But the cowboys are outnumbered by the Indians who have eight foot figures, four each boys, and girls, while there are no cowgirls? Fluorescent pink is probably not quite historically accurate, and you may be noticing a similarity between some of these poses, both cowboys and Indians, and the Britains Deetail range, not that they are direct piracies, but some of the poses have been used as a guide, which means these can't be older than around 1972?
 
 Girls!
 
Not so with the girls, and I have to apologise to a mate of mine, as I sent him one of these as a 'Little Plumb', a few years ago, and it turns out she was a Little Plumbette! You know who you are, and I'll sort out some boys as soon as I have some duplicates! For reasons I can't begin to explain, these four seem to be far easier to find, loose, at shows, or on-line, than either the Indian boys or the cowboys?

Raising the count to ten!

Looking similar at first glance, these are completely different sculpts, although they have reused the body from the neck down. But a lot of effort went into the whole set, as shown with these two.
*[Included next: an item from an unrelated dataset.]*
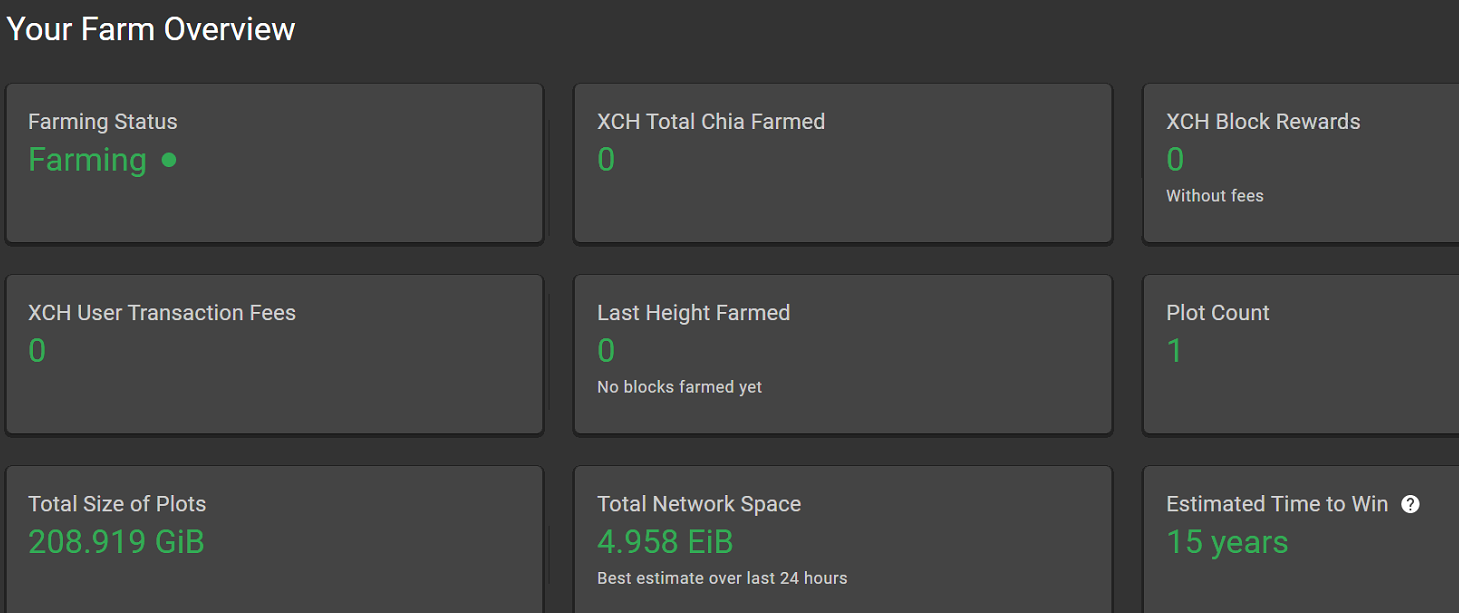
Task: Click the green farming status dot
Action: point(169,159)
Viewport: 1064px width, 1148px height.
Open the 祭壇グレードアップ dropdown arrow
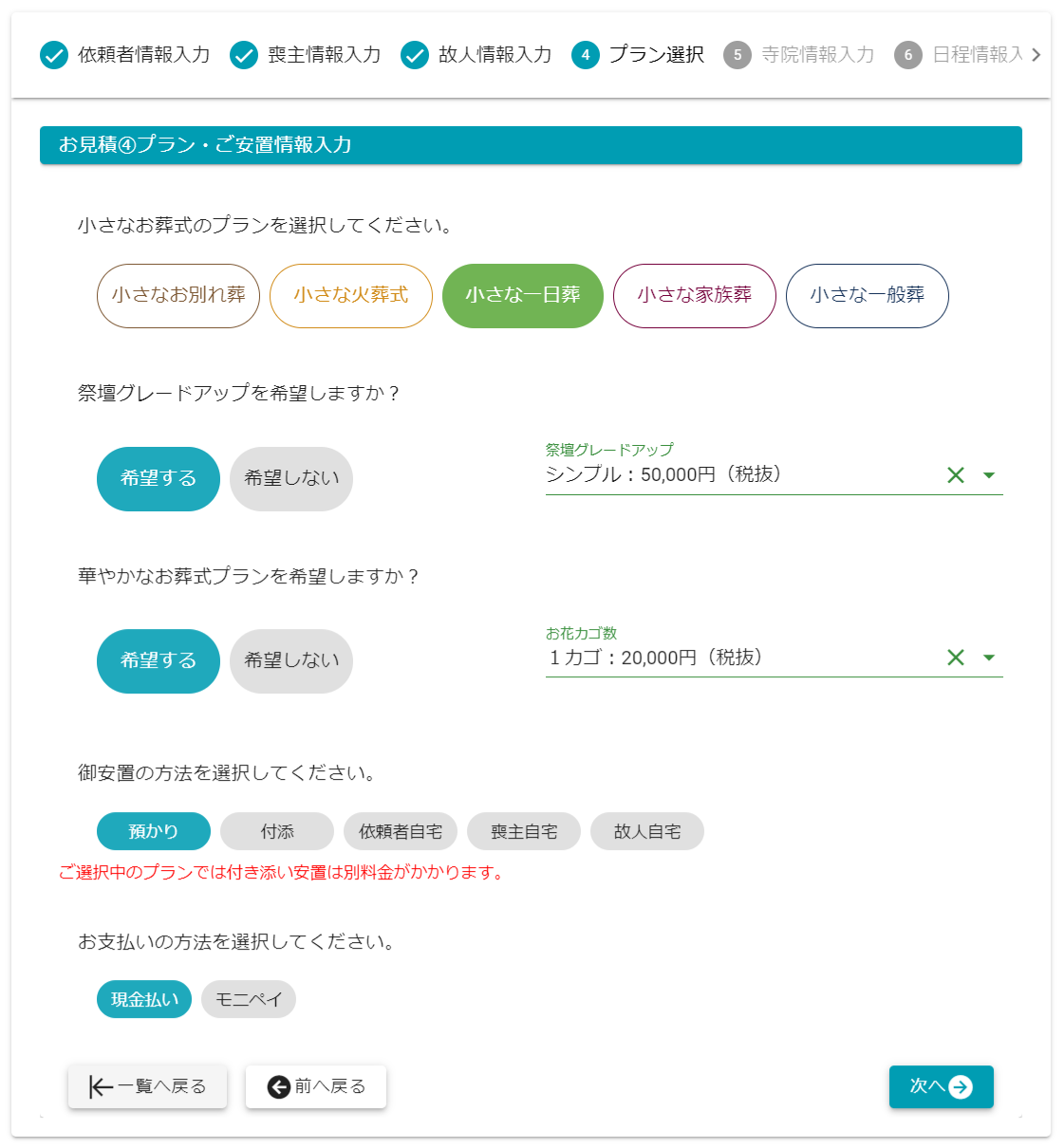point(989,475)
Opposite arm sculpts to match, and it's clear the body tool and arm tools were different as the plastic-colours don't match, which happens if you're adding the pigment by hand, to neutral granules at the final stage.
 
Final count 9/11

The demented horse is different from the wagon animal, but was used for both riders.
 
Three buildings are included, which are half-Timpo/half-Atlantic in execution, with a shallow rear assembly (identical for all three) attached to different facades, this is the Silver City Bank, but when you're outnumbered by the locals you haven't got time to rob a bank!
 
Construction follows the Timpo model, but as shallow 'theatrical scenery' in heavy polyethylene blocks, which is more like the Atlantic 'Abilene West City' buildings, from Italy?
 
Frisco Bar
City Office - Land Claims / City Jail
 
All the free-swinging doors are factory fitted, but the back 'box' requires assembly.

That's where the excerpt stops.